* **ESTRATTO DEL TESTO**
········
Lettera di saluto agli iscritti della ANPC da parte del Segretario Nazionale Bartolo Ciccardini
Cari amici,
è con commozione che ho accettato di continuare il lavoro di Bruno Olini presso l’Associazione Nazionale dei Partigiani Cristiani, sotto la guida del Presidente Gerardo Agostini, anche se sono convinto di non avere né i suoi meriti di valoroso partigiano combattente, né le sue capacità di organizzatore del movimento sociale dei cattolici.
Era forse necessario che io mandassi a voi un saluto precisando i valori e le idee che mi hanno indotto all’accettazione di questo servizio. Ma ritengo che sia cosa migliore per me utilizzare la testimonianza di Pietro Scoppola.
Nella mia qualità di giornalista mi è capitato di descrivere una esperienza originale della Resistenza nel mio piccolo paese natale. Ero troppo giovane per essere un combattente, ma ero già abbastanza grande per poter ricordare e giudicare quel periodo importantissimo della storia d’Italia, che fu importante anche per la mia vita (Bartolo Ciccardini, La Resistenza di una comunità. La Repubblica autonoma di Cerreto d’Esi. Con prefazione di Pietro Scoppola. Edizioni Studium, Roma). Questo mio libricino è l’unico merito che io posso vantare rispetto a voi. Ma più importante del mio scritto è la prefazione che Pietro Scoppola con molta generosità ed amicizia ha ad esso dedicato.
········
* **OBIETTIVO A**
Riscrivi la lettera di saluto da "Lettera di saluto" a "sociale dei cattolici.", mettendo "emozione" al posto di "commozione".
* **OBIETTIVO B**
Stabilisci se ciascuna affermazione concorda con la lettera di saluto, rispondendo sì o no e citando le parole decisive: (i) Ciccardini ha combattuto da partigiano nella Resistenza; (ii) la prefazione del libro sulla Resistenza a Cerreto d'Esi è di Pietro Scoppola; (iii) l'Associazione Nazionale dei Partigiani Cristiani è guidata dal Presidente Bruno Olini.

* **ESTRATTO DEI DATI**
········
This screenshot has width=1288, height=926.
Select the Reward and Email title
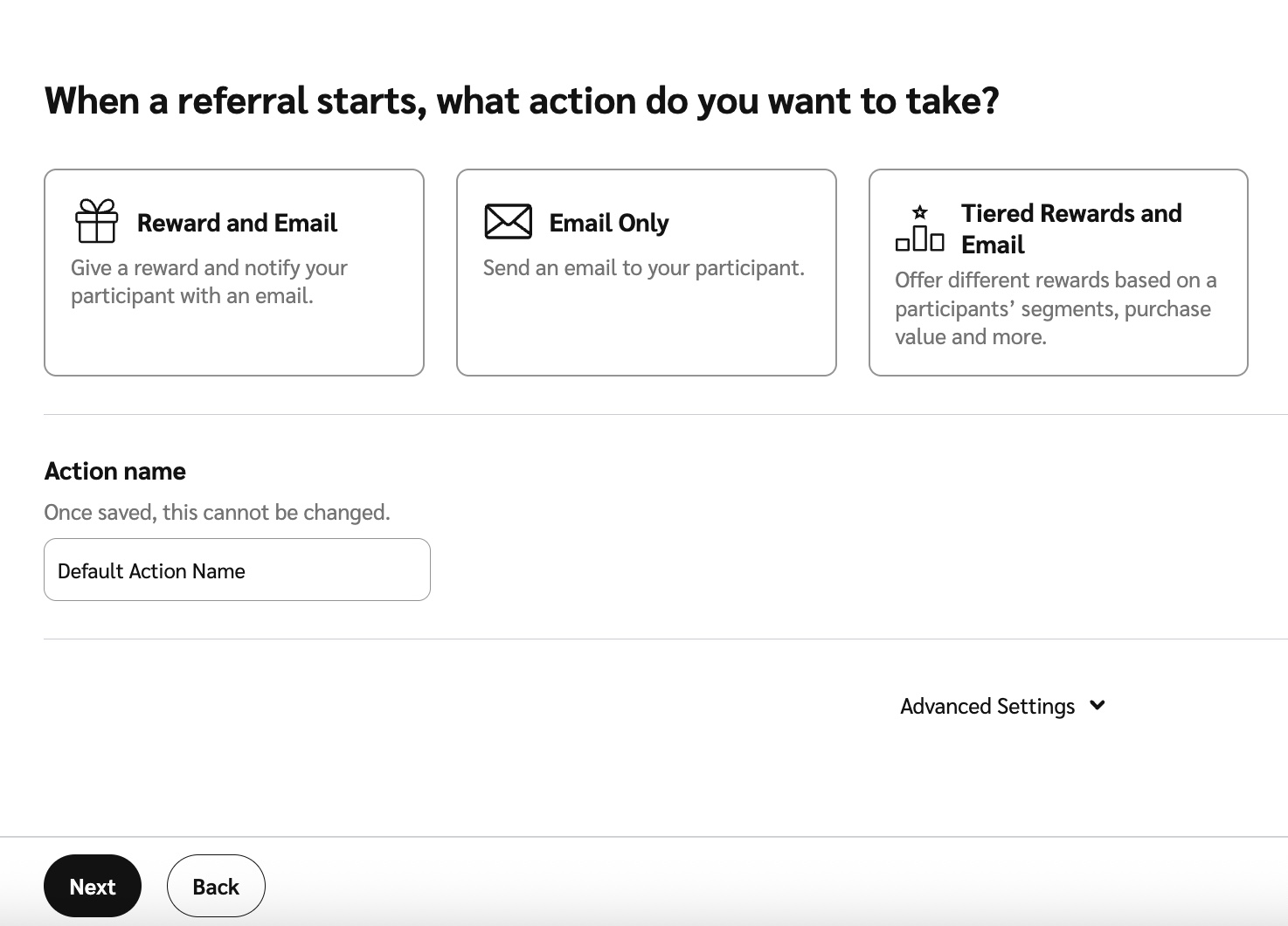point(237,223)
········
* **RISPOSTA A**
Lettera di saluto agli iscritti della ANPC da parte del Segretario Nazionale Bartolo Ciccardini
Cari amici,
è con emozione che ho accettato di continuare il lavoro di Bruno Olini presso l’Associazione Nazionale dei Partigiani Cristiani, sotto la guida del Presidente Gerardo Agostini, anche se sono convinto di non avere né i suoi meriti di valoroso partigiano combattente, né le sue capacità di organizzatore del movimento sociale dei cattolici.

* **RISPOSTA B**
(i) No: «Ero troppo giovane per essere un combattente».
(ii) Sì: «Con prefazione di Pietro Scoppola».
(iii) No: «sotto la guida del Presidente Gerardo Agostini».